Arcân rangeait quelques affaires. Il observa avec étonnement Hama bredouiller laborieusement sa demande, les yeux rivés au sol. Quand elle eut enfin réussi il baissa brusquement la tête vers elle – ce qui la fit sursauter et bondir en arrière. Il se tourna vers moi et me demanda avec un air faussement étonné : « Tiens c’est drôle, apparemment je fais peur ? » Puis il se redressa et fit retentir un rire éclatant dans le Hall. « Ah la la, dit-il, hilare, évidemment que tu peux venir voir ! » Il ajouta sérieusement : « Moi je ne fais pas dans les petits papiers et les petits mystères de bibliothèque. Mon enseignement, il est fait pour être vu ! Regarde ce gaillard, là, s’exclama-t-il en me gratifiant d’une bourrade qui manqua de me faire tomber, regarde ces muscles, là, c’est moi qui les ai forgés, c’est la moitié de mon enseignement, ça se voit bien non ? » Hama rougit d’embarras. Je ne savais plus où me mettre. « Quant à la seconde moitié, elle est pas loin non plus ! » Il ouvrit une malle non débarrassée de la veille et vida son contenu sur le sol : un mannequin pulvérisé. « Voilà ! En un coup ! C’est ça mes secrets, secrets très discrets hein ? Quand les gens voudront voir mon enseignement, ils auront qu’à regarder la dégaine de mon disciple et les ennemis démembrés éparpillés sur sa route ! »

Je rougis de honte à mon tour, trouvant l’éloge moins flatteur que prévu.

« Une belle bête, mon Stropo, hein ? » Il parlait vraiment trop fort. « Je suis pas un Maître, moi, je suis un éleveur, c’est pas du fin, c’est pas du pinailleur du dimanche, c’est pas du philosophe ou du moraliste, ah ça non ma p’tite dame, c’est de la bonne grosse brutasse élevée au grain, rapide et efficace… » Il aperçut Darotân qui fulminait à l’entrée du Hall. Il conclut sa phrase d’un air goguenard en fixant le paladin : « … en bref un vrai mec quoi. » Et il reprit le rangement de ses affaires en sifflotant, sans avoir conscience une seconde que son discours était bien plus propre à faire fuir une jeune femme qu’à l’attirer vers un congénère.

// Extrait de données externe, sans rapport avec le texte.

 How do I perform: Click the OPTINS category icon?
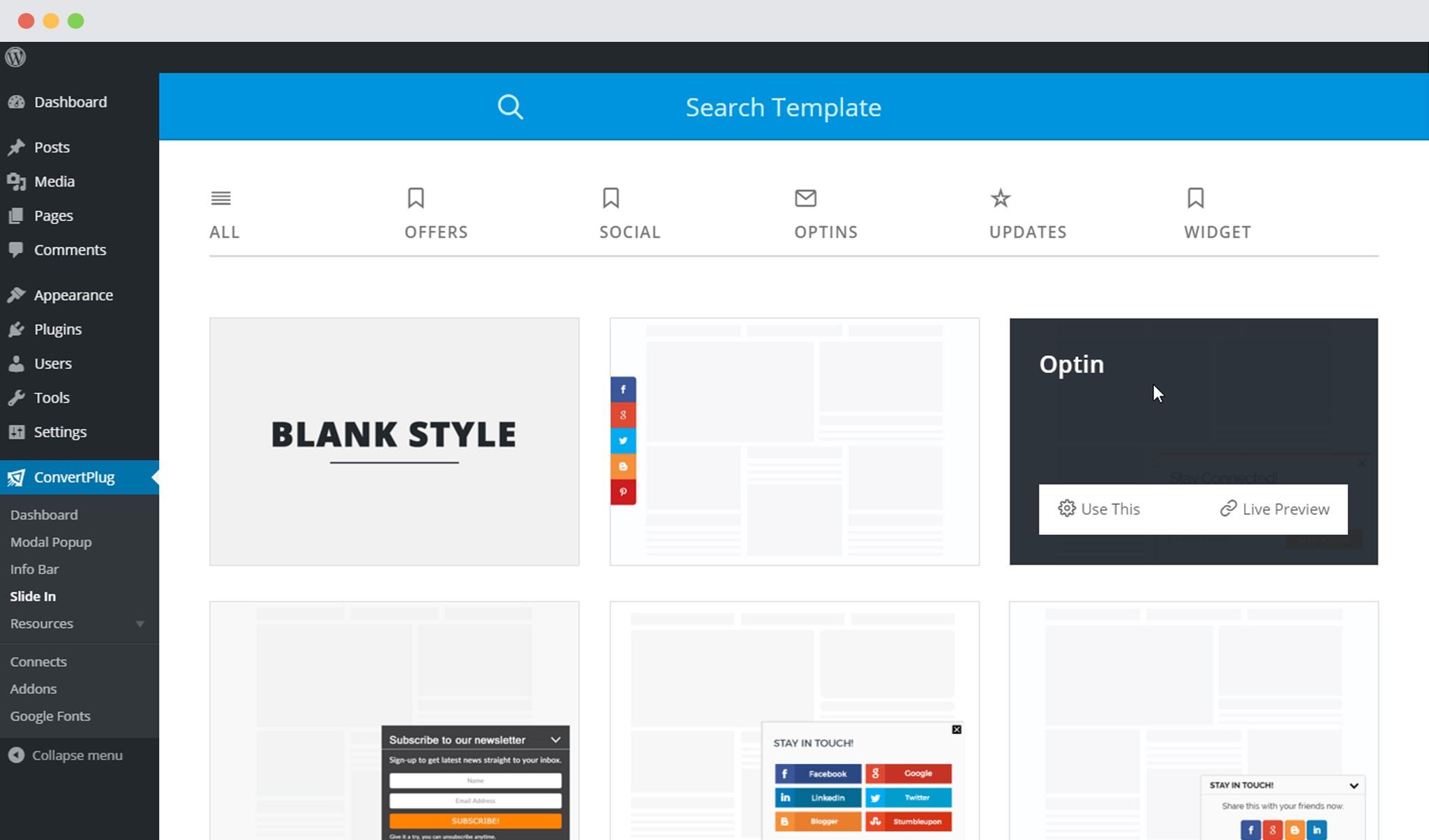[x=805, y=198]
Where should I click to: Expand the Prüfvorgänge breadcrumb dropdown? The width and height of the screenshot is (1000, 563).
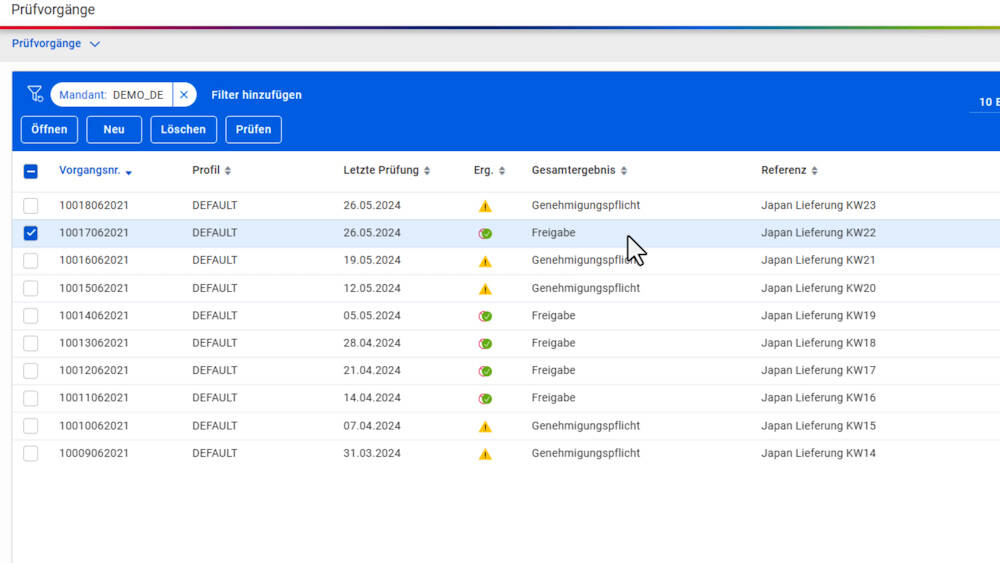point(95,44)
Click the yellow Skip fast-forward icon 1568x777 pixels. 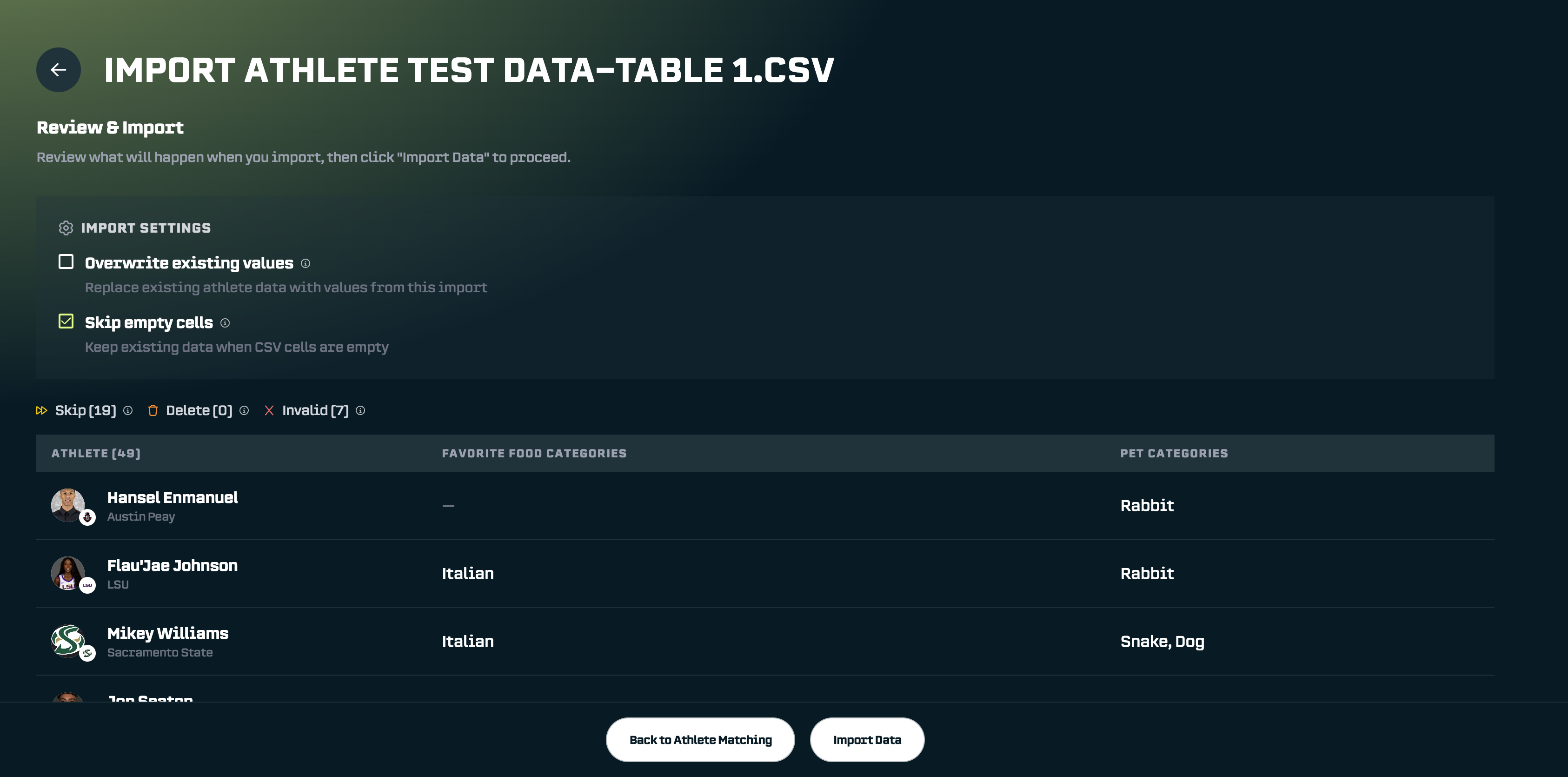41,410
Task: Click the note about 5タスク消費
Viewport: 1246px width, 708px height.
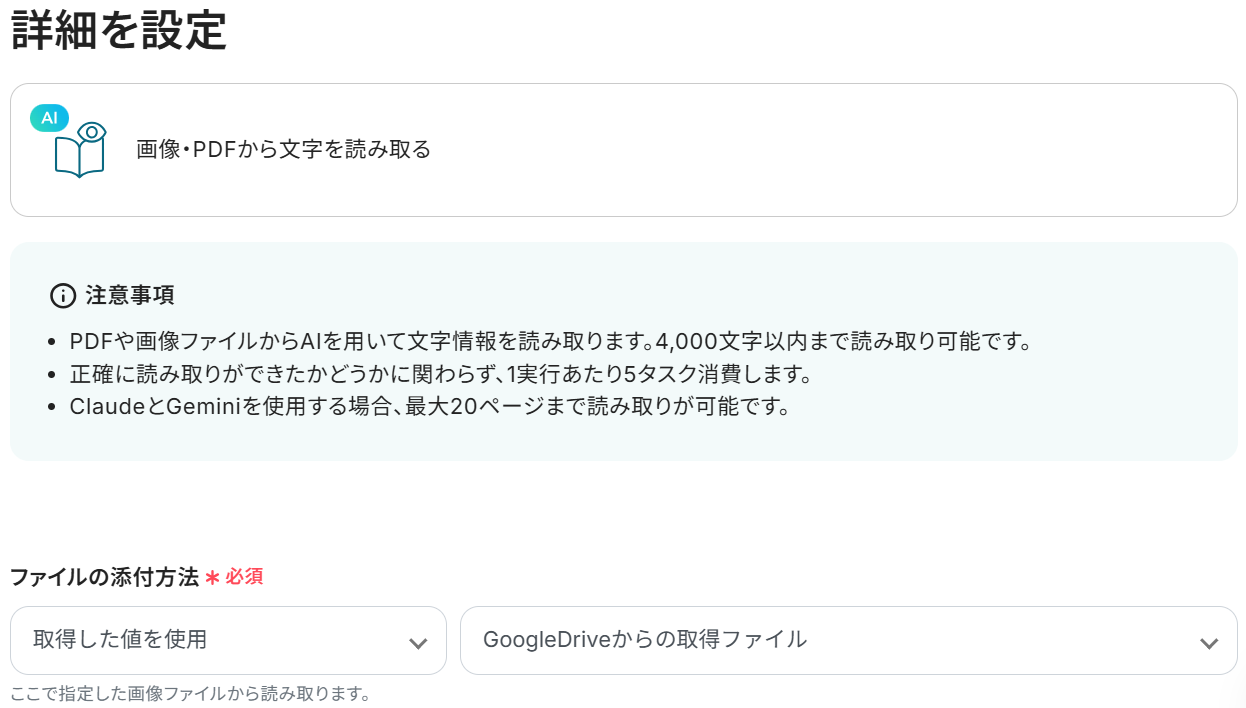Action: click(439, 375)
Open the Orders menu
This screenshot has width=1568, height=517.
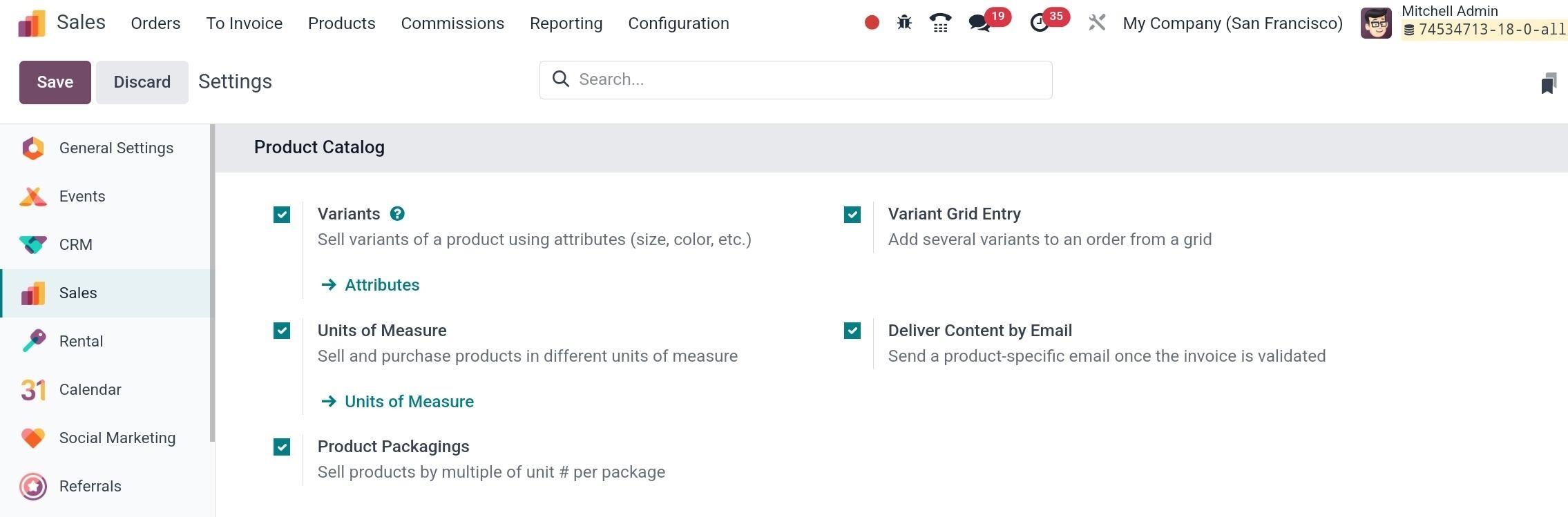155,23
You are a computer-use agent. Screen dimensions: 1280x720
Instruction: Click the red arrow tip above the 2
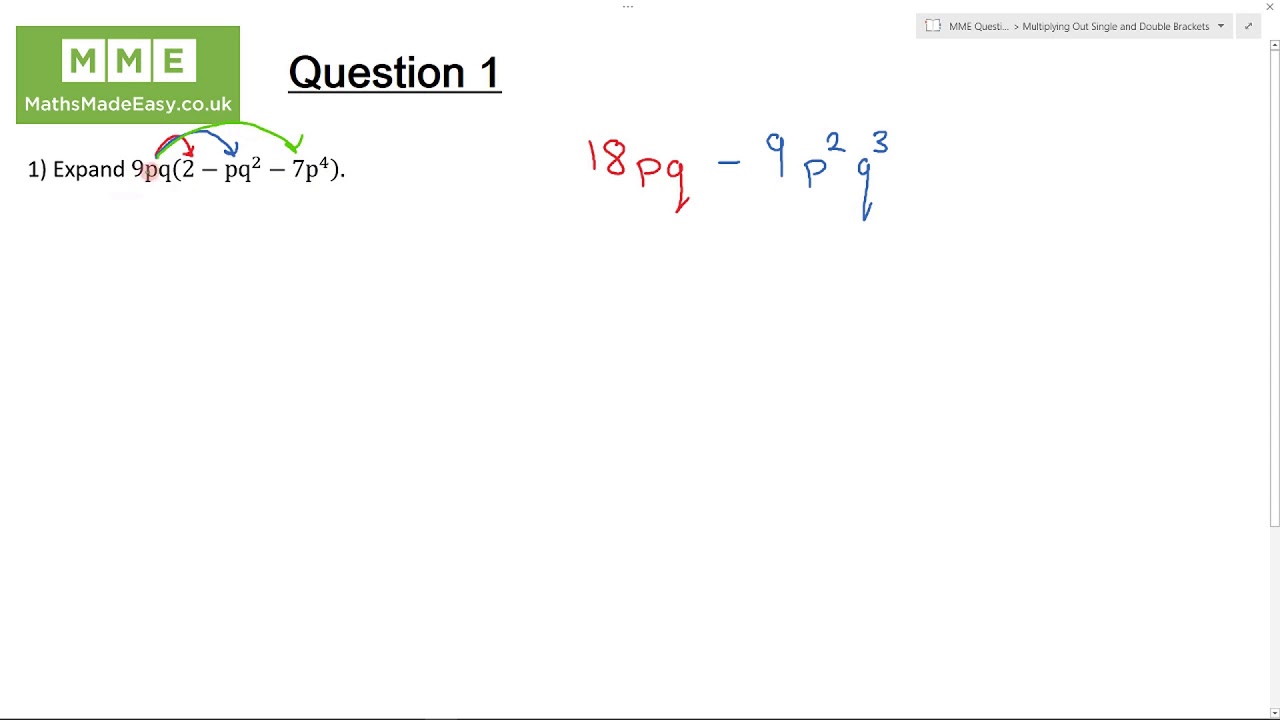click(x=189, y=151)
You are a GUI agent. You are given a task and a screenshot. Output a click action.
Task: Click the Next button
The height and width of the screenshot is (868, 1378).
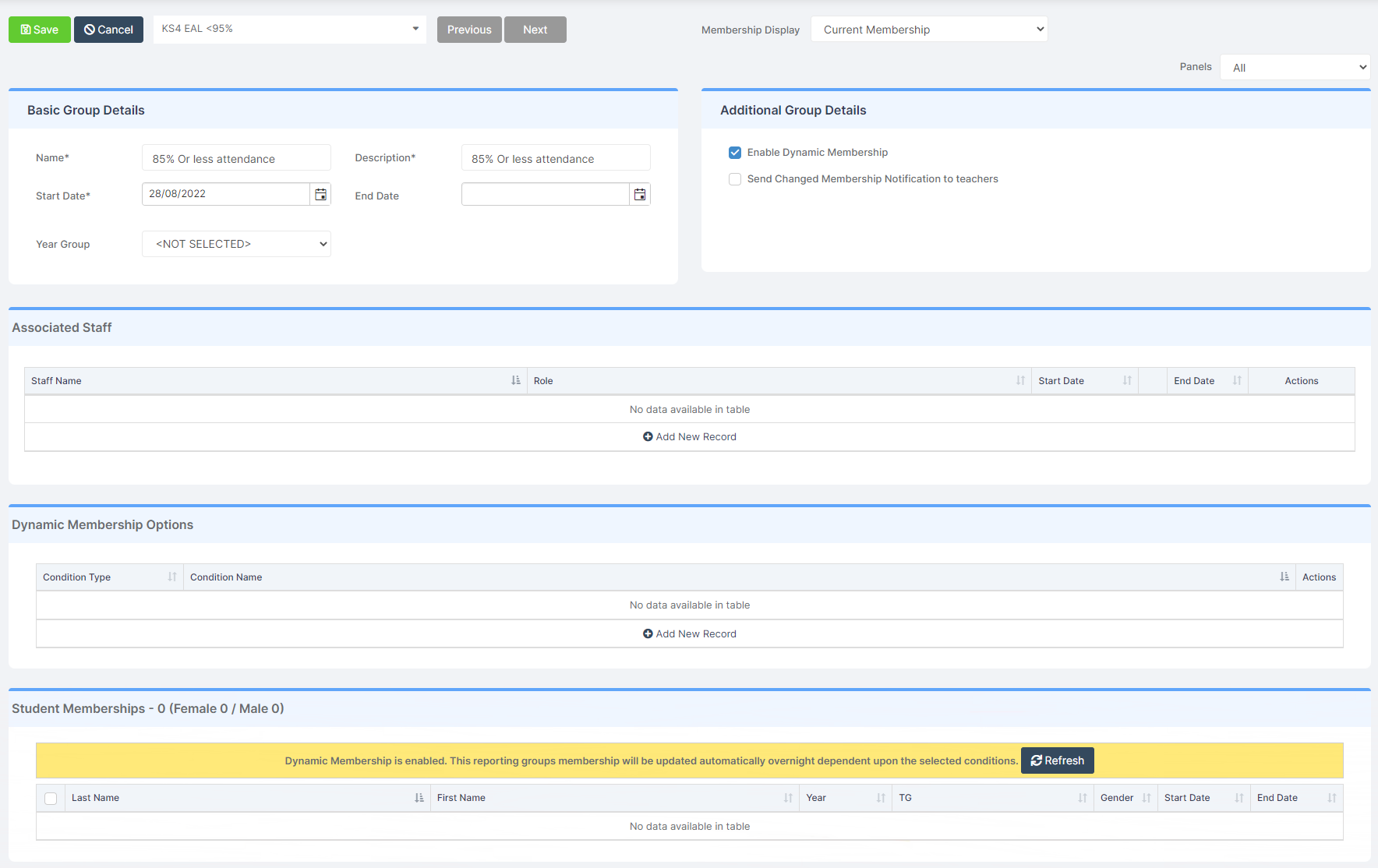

Hama s’éloigna et revint en pouffant de rire vers Darotân. Je maudissais mon Maître de m’avoir ridiculisé. Mais le paladin accueillit froidement sa promise et lui dit d’un ton sec – si claquant que je l’entendis :

« Tu n’iras pas.

— Pourquoi ?

— Parce que tu n’iras pas ! » cria-t-il.

Arcân fronça les sourcils et se redressa de toute sa stature en lançant un regard sans équivoque à Darotân : si le paladin haussait le ton une seconde fois sur Hama, mon Maître allait lui apprendre la galanterie.

Darotân frémit de rage. « Viens », lâcha-t-il. Il empoigna le bras d’Hama et l’emmena avec lui.

L’après-midi, elle ne vint pas.

Enfin le nouveau régiment de Stropovitch envahit le dortoir – une quarantaine d’hommes. La journée était finie. Ils étaient déjà au courant qu’il y avait un nouveau, muet, et pistonné avec ça – les nouvelles vont vite. Mais ils étaient sympathiques ; pour la plupart, ils vinrent lui serrer la main et se présenter, voire lâchèrent quelques phrases de bienvenue. Mais ils étaient fatigués et se préparèrent rapidement à se coucher. Le commandant en charge des régiments d’élite vint également deux minutes après.

Darotân.

« Comme on se retrouve ! » s’exclama-t-il, au grand étonnement des présents. Le guerrier se leva avec un air d’assassin, les yeux écarquillés et la pupille rétrécie. Darotân vint se mettre face à lui, les mains dans le dos. « Tu t’es bien débrouillé pour te retrouver là. Je ne sais pas ce que tu as fait au Vieux mais c’est sûrement à lui qu’on doit ça. »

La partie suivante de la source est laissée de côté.